"If you meet the Buddha on the road, kill him!"
When Edward Wilson published the book Sociobiology, Richard Lewontin and Stephen J. Gould secretly convened a group of biologists to gather regularly, for months, in the same building at Harvard that Wilson's office was in, to write an angry, politicized rebuttal to it, essentially saying not that Sociobiology was wrong, but that it was immoral - without ever telling Wilson. This proved, to me, that they were not interested in the truth. I never forgave them for this.
I constructed a narrative of evolutionary biology in which Edward Wilson and Richard Dawkins were, for various reasons, the Good Guys; and Richard Lewontin and Stephen J. Gould were the Bad Guys.
When reading articles on group selection for this post, I was distressed to find Richard Dawkins joining in the vilification of group selection with religious fervor; while Stephen J. Gould was the one who said,
"I have witnessed widespread dogma only three times in my career as an evolutionist, and nothing in science has disturbed me more than ignorant ridicule based upon a desire or perceived necessity to follow fashion: the hooting dismissal of Wynne-Edwards and group selection in any form during the late 1960's and most of the 1970's, the belligerence of many cladists today, and the almost ritualistic ridicule of Goldschmidt by students (and teachers) who had not read him."

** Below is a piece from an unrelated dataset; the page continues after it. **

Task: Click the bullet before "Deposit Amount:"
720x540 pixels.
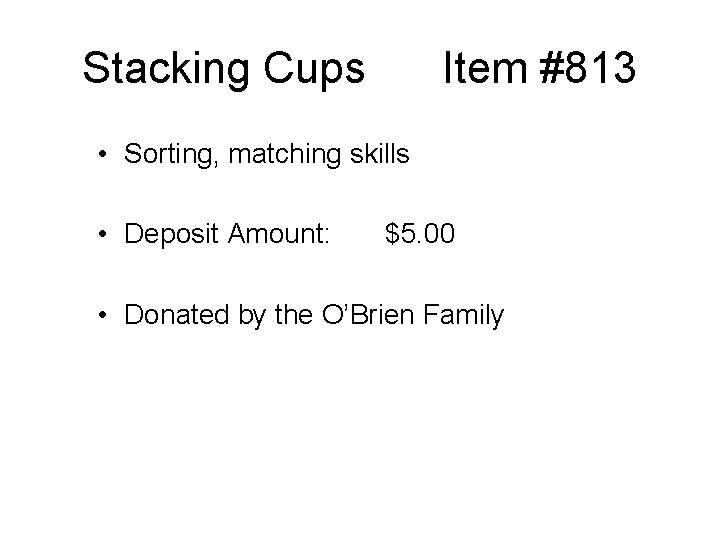Action: click(x=103, y=236)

This caused me great cognitive distress. I wanted Stephen Jay Gould to be the Bad Guy. I realized I was trying to find a way to dismiss Gould's statement, or at least believe that he had said it from selfish motives. Or else, to find a way to flip it around so that he was the Good Guy and someone else was the Bad Guy.
To move on, I had to consciously shatter my Good Guy/Bad Guy narrative, and accept that all of these people are sometimes brilliant, sometimes blind; sometimes share my values, and sometimes prioritize their values (e.g., science vs. politics) very differently from me. I was surprised by how painful it was to do that, even though I was embarrassed to have had the Good Guy/Bad Guy hypothesis in the first place. I don't think it was even personal - I didn't care who would be the Good Guys and who would be the Bad Guys. I just want there to be Good Guys and Bad Guys.
No-one is a villain in their own mind, of course.
I've spent several years deep in the bowels of Wikipedia and the Wikimedia Foundation. (It's jolly good and I'm very proud to have had some small part in what we've achieved and continue to achieve.) Wikipedia has the rule "assume good faith", which is of course a restatement of Hanlon's razor, "never assume malice when stupidity will suffice." Wikimedia is 100% made of sincere people who really believe in what they're doing. Per Dumas' razor, "I prefer rogues to imbeciles, as rogues sometimes rest," this means that when one of these sincere, smart, dedicated people is doing something that's actually blitheringly stupid, it's ten times as hard to get across to them that they are in fact having a towering attack of dumbarse.
Every politician I've ever met has in fact been a completely sincere person who considers themselves to do what they do with the aim of good in the world. Even the ones that any outsider would say "haha, leave it out" to the notion. Every politician is completely sincere. I posit that this is a much more frightening notion than the comfort of a conspiracy theory.
There are few, if any, villains. There are people being stupid and foolish. These are frequently us. LessWrong's catalogue of cognitive biases is to remind you that you, yes you, are in fact an idiot. As am I.
The hard part is to set the bozo bit on people in parts, rather than over the whole person. And allow for the notion of cluifiability.
What does cluifiability mean? It is neither in the dictionary, nor recognized by Google.